He Who Does Not Want To Know Me was distinctly silent, and so, like a pesky mosquito, I landed on his shoulder time and time again saying I’m still here, are you going to swat me? Because silence wasn’t enough – I needed rejection. Eventually, cordial, beautiful, transcendent rejection came. Thank you.

Two years passed. A lot happened; I met someone, got pregnant, we moved in together and had a baby. I reached a sort of distant equilibrium with He Who Does Not Want To Know Me, and we shared a few messages over that time. I had stayed on the periphery of the twin flame community, fascinated by this collective, deluded, delicate, beautifully human phenomenon that I was undeniably part of. I was convinced there were deep things to gain from the experience that I and all these other people were having, and that there was profound meaning being forsaken in favour of a focus on The Other Person. And I, myself, was still rather more focused on The Other Person than I cared to admit.

I decided to start a YouTube channel about it. The grand mission? To change the rhetoric around ‘twin flames’ to something more useful than soulmates-on-steroids. To challenge the idea that just because this intense thing happened, it had to mean something romantic. And also to challenge the idea that if it didn’t turn out to be romantic, that must mean the experience wasn’t real or meaningful. To take the focus away from The Other Person and place it where I thought it belonged: On The Self.

At this point, I’d pretty much gone full woo and was also a practising Tarot reader and Reiki practitioner. I was completing a business course in the hope that I could make a living from it, and it was recommended that I brand everything in my own name, so as not to limit myself to any one arena in the future. So I changed my YouTube channel to my name too. It felt a bit weird, but was actually a good business move as I started attracting clients who were going through similar mystical journeys, and I found a niche.

What it also meant, though, was that, should anyone – anyone at all – Google me, these videos would show up on the first page.

Now, I don’t know if these two things are related, but the next time I sent He a message, he didn’t reply. Someone in his vague location, however, did view a bunch of my videos all at once. And, I can’t speak for everyone, but if, out of context (or maybe even in context), I saw someone I’d never met talking about me and twin flames in the same breath, I might not be inclined to reply to their message.

Records supplied:
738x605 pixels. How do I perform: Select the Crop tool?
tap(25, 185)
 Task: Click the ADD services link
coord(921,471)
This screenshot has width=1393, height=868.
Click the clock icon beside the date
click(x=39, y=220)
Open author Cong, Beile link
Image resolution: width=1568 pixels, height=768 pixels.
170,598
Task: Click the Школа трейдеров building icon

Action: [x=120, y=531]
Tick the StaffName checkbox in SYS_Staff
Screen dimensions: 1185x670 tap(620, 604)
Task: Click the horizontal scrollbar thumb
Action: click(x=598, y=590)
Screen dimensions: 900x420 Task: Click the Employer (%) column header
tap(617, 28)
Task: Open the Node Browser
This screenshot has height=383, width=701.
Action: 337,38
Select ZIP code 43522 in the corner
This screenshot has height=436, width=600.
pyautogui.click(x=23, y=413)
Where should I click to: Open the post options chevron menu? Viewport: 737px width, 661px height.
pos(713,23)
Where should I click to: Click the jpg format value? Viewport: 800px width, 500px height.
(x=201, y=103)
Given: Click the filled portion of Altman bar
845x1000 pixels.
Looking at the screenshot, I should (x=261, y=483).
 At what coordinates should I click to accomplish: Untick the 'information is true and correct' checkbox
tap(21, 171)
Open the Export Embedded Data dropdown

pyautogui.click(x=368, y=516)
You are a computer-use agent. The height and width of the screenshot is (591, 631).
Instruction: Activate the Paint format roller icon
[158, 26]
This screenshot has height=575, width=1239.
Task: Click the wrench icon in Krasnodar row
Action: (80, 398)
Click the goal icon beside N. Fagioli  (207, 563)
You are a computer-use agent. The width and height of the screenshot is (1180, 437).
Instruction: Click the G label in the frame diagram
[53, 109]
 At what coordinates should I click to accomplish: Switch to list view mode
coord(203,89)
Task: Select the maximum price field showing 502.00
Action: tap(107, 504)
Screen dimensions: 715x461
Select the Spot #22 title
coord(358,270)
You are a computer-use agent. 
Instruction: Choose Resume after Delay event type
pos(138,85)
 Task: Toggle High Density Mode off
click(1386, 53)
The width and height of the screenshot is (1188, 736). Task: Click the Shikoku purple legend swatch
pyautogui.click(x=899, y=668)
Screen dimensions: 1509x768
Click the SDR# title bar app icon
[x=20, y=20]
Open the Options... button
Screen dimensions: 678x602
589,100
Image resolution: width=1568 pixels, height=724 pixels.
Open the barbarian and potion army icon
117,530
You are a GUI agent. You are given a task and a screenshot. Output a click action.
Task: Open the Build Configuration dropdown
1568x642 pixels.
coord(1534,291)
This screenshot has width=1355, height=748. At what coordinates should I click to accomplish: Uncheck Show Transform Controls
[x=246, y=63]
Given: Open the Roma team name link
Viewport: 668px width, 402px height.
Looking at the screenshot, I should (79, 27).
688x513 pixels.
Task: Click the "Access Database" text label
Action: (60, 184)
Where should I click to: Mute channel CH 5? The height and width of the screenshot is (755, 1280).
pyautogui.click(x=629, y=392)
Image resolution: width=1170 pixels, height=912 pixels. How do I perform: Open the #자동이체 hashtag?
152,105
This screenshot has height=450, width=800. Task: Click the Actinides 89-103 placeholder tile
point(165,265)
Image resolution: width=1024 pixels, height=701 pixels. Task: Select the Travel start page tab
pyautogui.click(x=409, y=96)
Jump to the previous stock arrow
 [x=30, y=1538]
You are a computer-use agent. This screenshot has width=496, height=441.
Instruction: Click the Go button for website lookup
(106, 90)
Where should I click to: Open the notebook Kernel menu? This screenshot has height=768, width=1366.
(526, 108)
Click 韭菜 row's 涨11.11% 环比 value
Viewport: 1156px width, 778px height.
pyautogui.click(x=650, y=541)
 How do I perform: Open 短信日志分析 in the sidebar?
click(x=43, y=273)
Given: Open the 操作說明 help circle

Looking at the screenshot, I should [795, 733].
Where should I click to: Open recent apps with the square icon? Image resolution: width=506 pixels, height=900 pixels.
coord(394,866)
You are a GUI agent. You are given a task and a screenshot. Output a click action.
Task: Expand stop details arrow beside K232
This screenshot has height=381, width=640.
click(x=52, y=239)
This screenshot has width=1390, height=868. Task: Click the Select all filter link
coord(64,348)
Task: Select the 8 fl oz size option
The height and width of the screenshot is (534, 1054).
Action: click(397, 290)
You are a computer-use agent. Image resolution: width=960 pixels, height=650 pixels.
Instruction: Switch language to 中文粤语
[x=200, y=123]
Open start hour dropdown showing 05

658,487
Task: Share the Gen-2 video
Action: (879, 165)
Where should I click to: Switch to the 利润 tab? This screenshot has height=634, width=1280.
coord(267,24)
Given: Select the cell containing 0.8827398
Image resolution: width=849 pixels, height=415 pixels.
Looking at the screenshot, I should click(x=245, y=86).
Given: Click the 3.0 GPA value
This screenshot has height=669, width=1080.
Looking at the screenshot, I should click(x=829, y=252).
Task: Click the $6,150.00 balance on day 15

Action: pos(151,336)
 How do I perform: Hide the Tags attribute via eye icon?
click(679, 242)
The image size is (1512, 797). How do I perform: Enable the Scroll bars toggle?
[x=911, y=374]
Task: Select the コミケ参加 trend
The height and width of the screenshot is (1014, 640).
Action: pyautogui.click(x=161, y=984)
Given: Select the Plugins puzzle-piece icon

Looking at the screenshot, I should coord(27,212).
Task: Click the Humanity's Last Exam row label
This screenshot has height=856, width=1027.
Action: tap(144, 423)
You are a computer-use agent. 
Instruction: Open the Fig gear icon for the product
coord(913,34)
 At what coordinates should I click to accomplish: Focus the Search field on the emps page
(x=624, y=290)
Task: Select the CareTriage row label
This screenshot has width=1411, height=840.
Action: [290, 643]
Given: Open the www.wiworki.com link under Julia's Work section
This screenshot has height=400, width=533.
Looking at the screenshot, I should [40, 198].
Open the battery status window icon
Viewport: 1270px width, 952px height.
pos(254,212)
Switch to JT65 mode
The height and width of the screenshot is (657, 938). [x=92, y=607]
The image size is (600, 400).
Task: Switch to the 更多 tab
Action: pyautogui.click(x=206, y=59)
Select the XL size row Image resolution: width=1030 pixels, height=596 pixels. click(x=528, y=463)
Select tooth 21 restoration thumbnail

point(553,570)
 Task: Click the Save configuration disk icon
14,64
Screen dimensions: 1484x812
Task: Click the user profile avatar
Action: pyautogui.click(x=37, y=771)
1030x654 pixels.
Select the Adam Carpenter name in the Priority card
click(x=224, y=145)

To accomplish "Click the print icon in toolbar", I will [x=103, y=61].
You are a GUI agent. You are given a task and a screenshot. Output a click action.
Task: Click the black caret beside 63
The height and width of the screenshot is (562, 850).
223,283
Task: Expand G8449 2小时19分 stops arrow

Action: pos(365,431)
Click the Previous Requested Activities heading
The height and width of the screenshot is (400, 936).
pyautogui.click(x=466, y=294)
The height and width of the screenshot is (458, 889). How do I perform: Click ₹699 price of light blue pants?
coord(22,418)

What you should do: Using the essay about twin flames, explain in one to three sentences why the writer switched the YouTube channel to their own name.

Response area: The writer was taking a business course in hopes of earning a living from Tarot reading and Reiki. That course recommended branding everything under their own name so they would not be limited to any one arena in the future.